(Source material begins)
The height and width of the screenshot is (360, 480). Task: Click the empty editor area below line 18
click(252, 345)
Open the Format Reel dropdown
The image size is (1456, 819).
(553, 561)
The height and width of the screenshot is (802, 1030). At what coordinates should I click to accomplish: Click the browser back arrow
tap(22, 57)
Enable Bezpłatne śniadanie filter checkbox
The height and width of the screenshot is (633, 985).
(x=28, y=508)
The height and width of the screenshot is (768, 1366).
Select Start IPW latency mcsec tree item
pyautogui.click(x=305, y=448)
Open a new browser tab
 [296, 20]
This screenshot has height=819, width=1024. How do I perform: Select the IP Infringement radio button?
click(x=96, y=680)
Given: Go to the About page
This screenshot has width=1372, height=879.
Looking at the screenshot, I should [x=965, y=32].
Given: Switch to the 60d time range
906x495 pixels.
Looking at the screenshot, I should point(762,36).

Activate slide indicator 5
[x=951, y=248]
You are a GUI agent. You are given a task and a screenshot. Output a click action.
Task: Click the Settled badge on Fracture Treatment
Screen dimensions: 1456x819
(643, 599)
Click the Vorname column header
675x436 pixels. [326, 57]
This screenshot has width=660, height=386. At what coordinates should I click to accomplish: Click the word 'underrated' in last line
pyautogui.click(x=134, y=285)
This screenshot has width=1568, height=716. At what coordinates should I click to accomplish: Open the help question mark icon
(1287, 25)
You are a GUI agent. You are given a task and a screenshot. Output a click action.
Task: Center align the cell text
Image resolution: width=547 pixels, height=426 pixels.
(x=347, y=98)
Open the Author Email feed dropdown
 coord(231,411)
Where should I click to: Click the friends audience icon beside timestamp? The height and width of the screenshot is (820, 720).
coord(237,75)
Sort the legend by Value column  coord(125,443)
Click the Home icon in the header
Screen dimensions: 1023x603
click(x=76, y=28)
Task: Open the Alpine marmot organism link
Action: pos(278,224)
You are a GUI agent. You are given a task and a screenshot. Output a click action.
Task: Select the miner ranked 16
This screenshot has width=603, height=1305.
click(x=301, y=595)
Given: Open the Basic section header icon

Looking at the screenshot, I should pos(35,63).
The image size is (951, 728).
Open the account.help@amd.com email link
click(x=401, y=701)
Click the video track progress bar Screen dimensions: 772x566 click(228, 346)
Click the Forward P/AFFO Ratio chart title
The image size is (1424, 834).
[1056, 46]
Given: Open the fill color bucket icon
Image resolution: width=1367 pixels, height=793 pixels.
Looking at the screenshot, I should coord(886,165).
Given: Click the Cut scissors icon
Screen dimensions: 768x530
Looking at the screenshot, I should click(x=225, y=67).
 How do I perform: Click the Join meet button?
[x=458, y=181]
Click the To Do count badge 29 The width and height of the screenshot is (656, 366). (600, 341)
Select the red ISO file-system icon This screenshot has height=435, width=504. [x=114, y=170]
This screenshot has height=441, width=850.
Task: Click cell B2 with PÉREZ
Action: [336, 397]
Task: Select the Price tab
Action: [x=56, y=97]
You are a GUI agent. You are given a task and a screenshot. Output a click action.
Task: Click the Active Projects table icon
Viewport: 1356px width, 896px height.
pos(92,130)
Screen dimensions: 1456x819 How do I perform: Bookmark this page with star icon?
(Source material ends)
* To do *
Considering only lines that contain the word "page", say how many there are in the data, with no other text.

* Final answer *
2